• INSTRUCTIONS FOR THE TASK: For the material below, the expected output is exactly the lines between the line holding "Task: Click the Reset button" and the line holding "The width and", inclusive, with pictures left out.

• RECORDS:
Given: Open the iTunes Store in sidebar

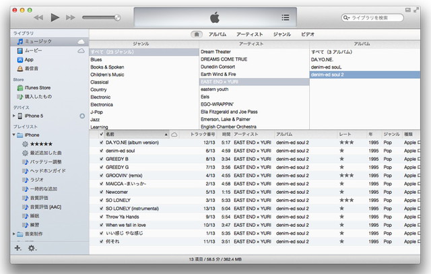Looking at the screenshot, I should (x=37, y=88).
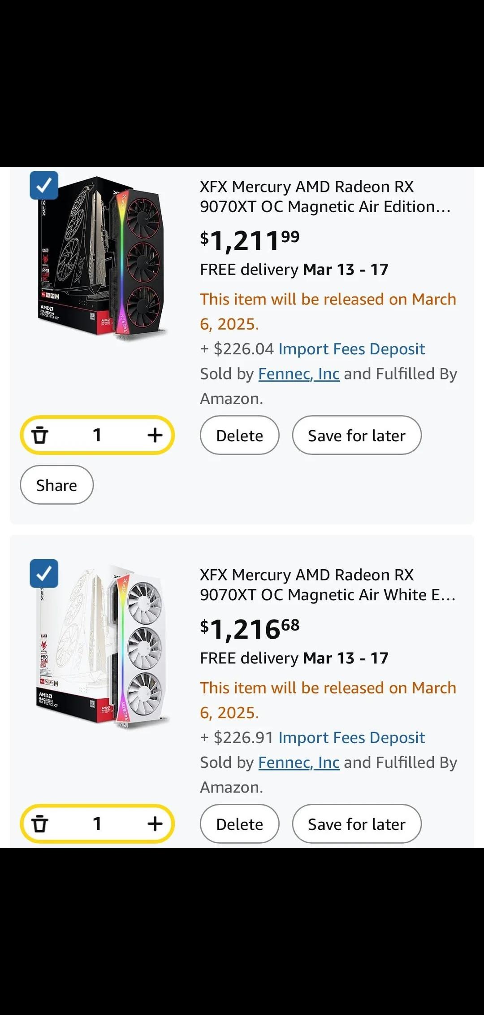Visit Fennec, Inc seller for $1,216.68 item
This screenshot has width=484, height=1015.
298,762
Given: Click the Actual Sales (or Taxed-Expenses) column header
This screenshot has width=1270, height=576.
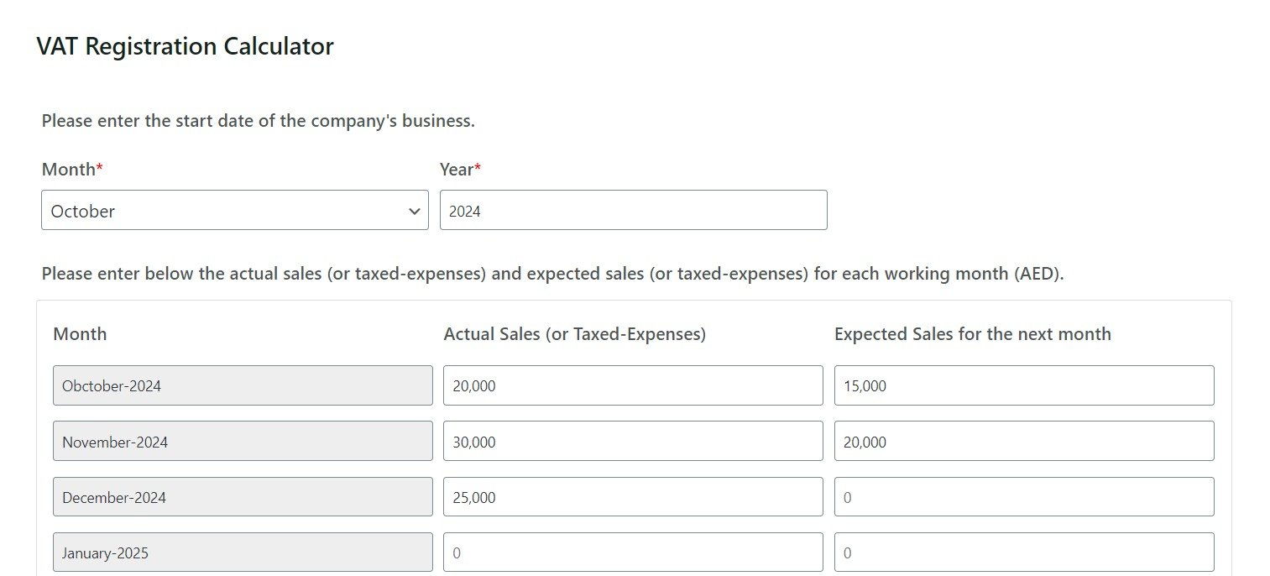Looking at the screenshot, I should (574, 334).

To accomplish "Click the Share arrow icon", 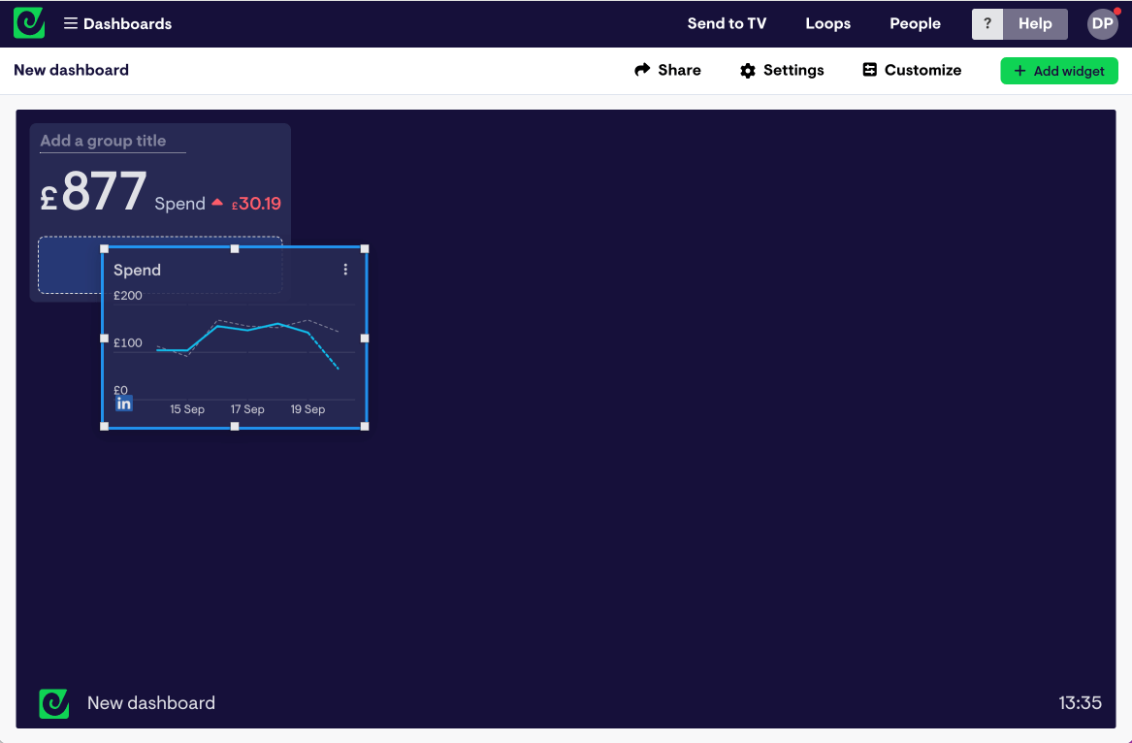I will coord(640,70).
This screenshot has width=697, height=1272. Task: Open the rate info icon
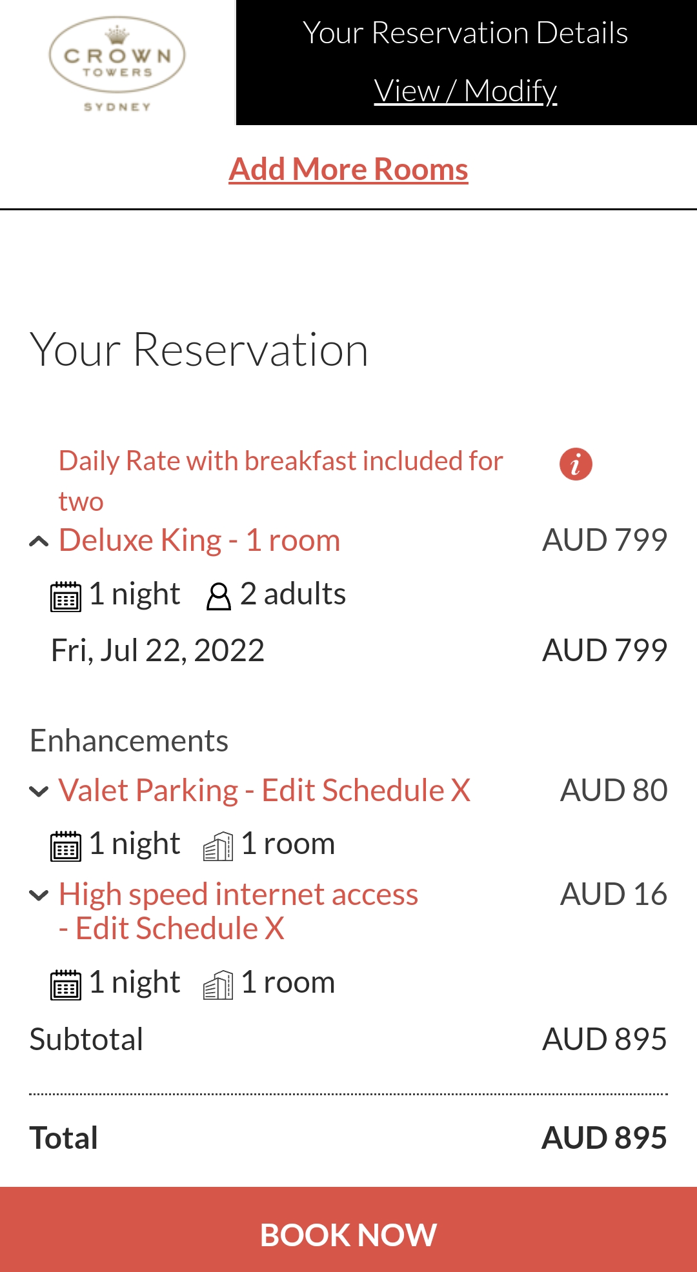point(576,464)
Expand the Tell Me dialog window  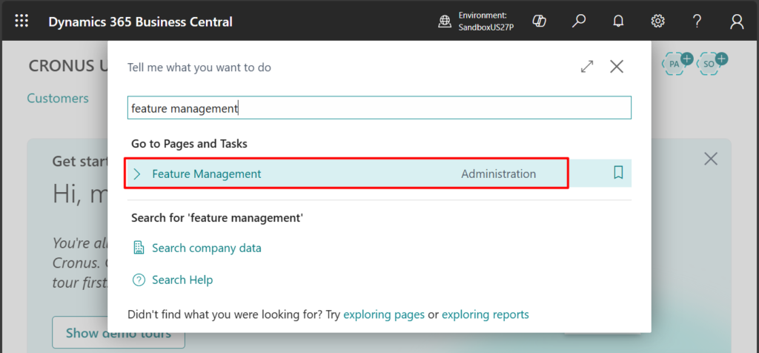point(587,67)
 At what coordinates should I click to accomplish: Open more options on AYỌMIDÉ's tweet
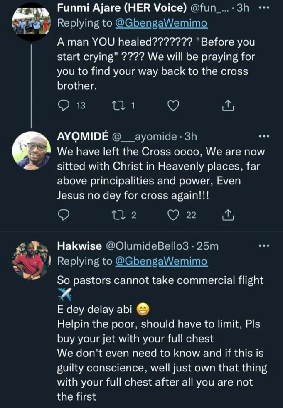[264, 136]
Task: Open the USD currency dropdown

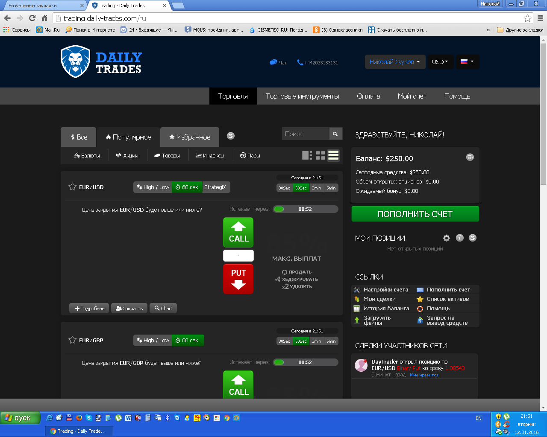Action: [x=440, y=62]
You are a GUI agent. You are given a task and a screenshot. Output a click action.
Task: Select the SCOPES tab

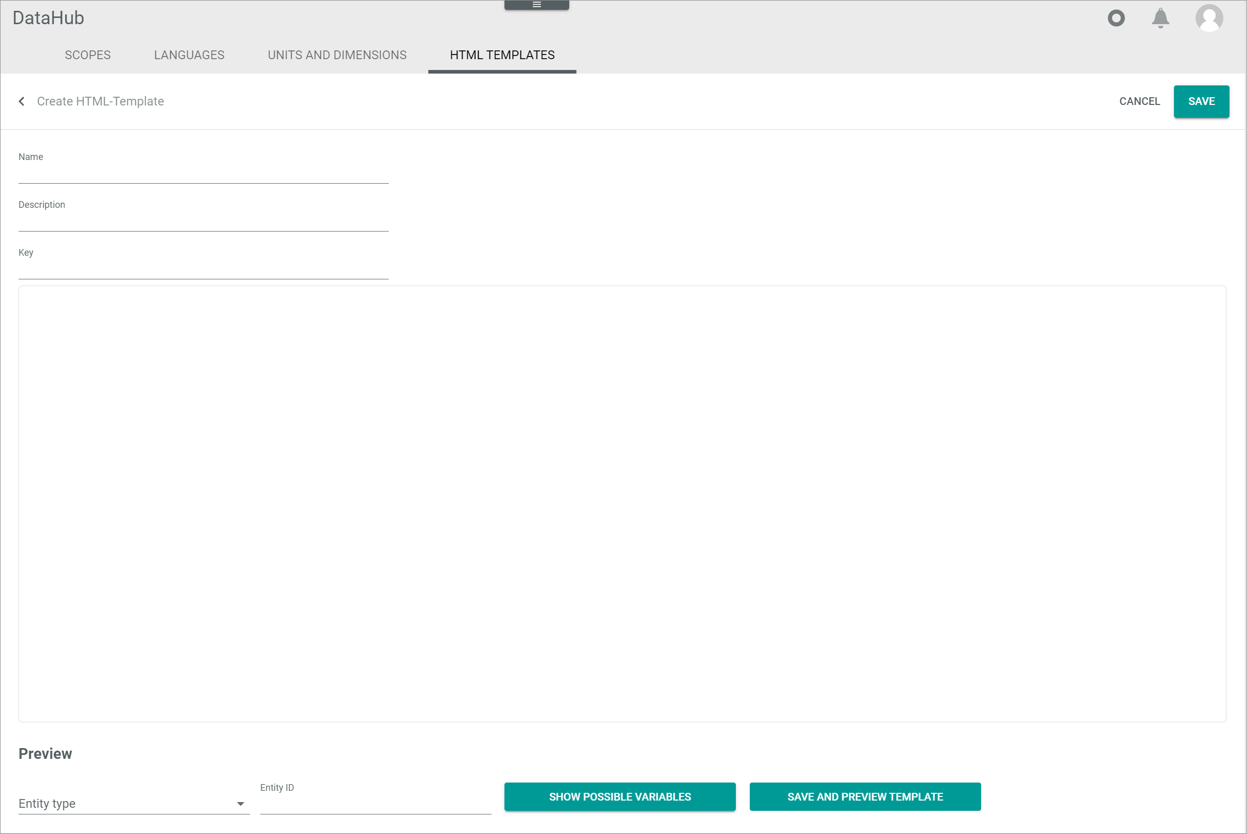click(88, 55)
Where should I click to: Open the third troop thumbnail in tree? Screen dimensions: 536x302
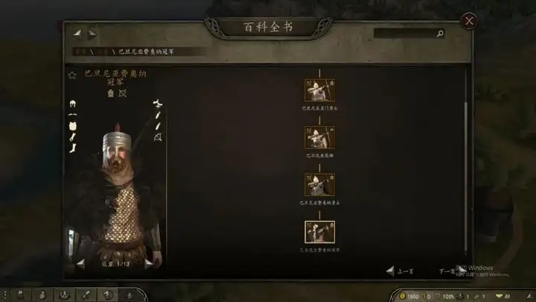[x=319, y=185]
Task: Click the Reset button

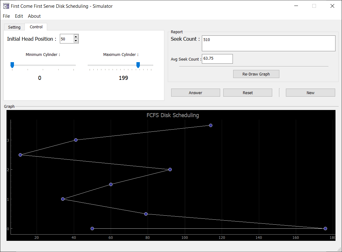Action: (247, 93)
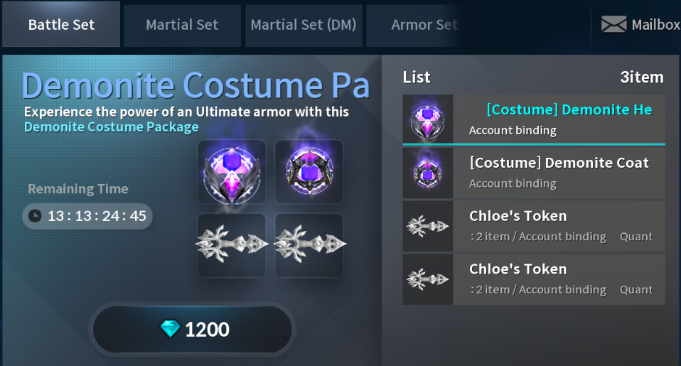Click the Demonite Coat thumbnail in the list
Image resolution: width=681 pixels, height=366 pixels.
[x=427, y=173]
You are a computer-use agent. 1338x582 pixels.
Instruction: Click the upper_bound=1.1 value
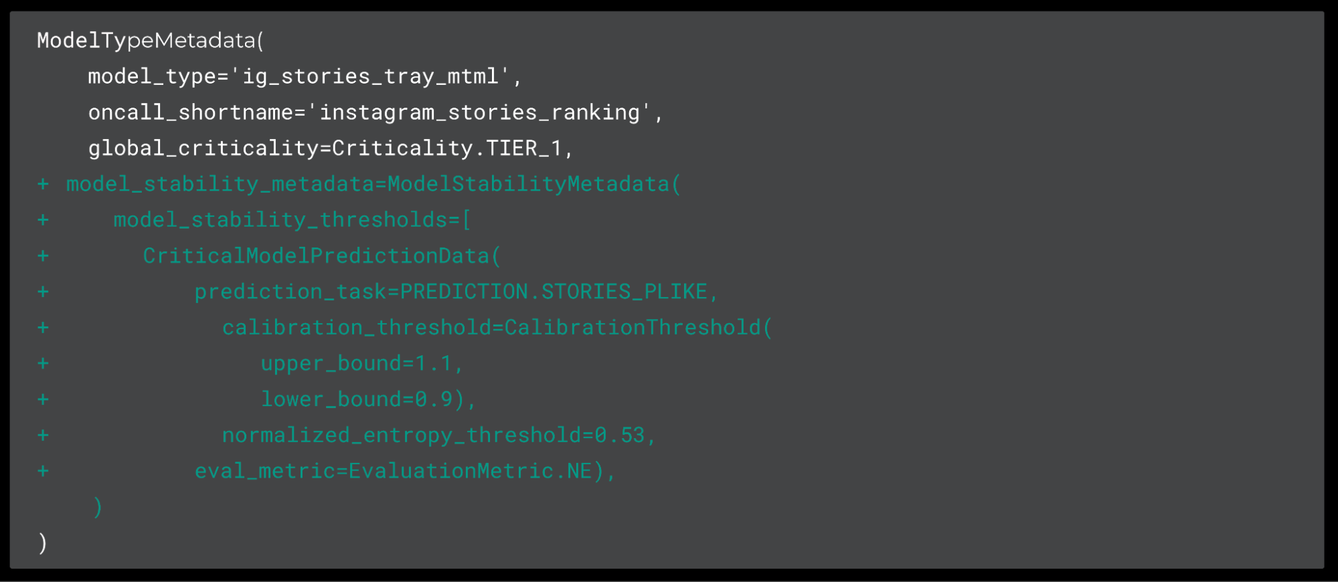coord(357,364)
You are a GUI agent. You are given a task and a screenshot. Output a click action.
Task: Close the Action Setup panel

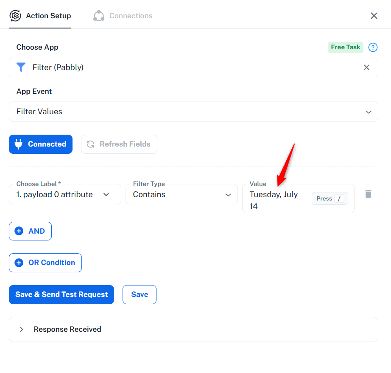374,16
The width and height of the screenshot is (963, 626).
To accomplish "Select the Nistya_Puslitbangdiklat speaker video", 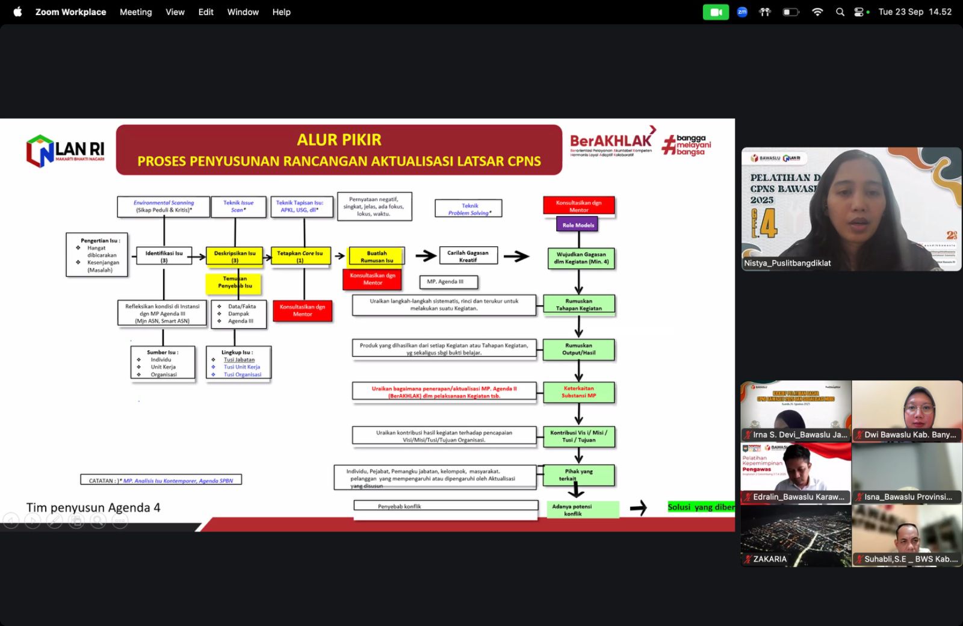I will click(x=851, y=209).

• SOLUTION TO THIS EXERCISE:
Task: Click the Reset button

Action: (247, 93)
Click the Demonite Coat thumbnail in the list
Image resolution: width=681 pixels, height=366 pixels.
[x=427, y=173]
You are a computer-use agent. 1338x582 pixels.
Instruction: Click the upper_bound=1.1 value
coord(357,364)
You are a GUI agent. You are given a task and a screenshot. Output a click action.
Task: Close the Action Setup panel

374,16
The width and height of the screenshot is (963, 626).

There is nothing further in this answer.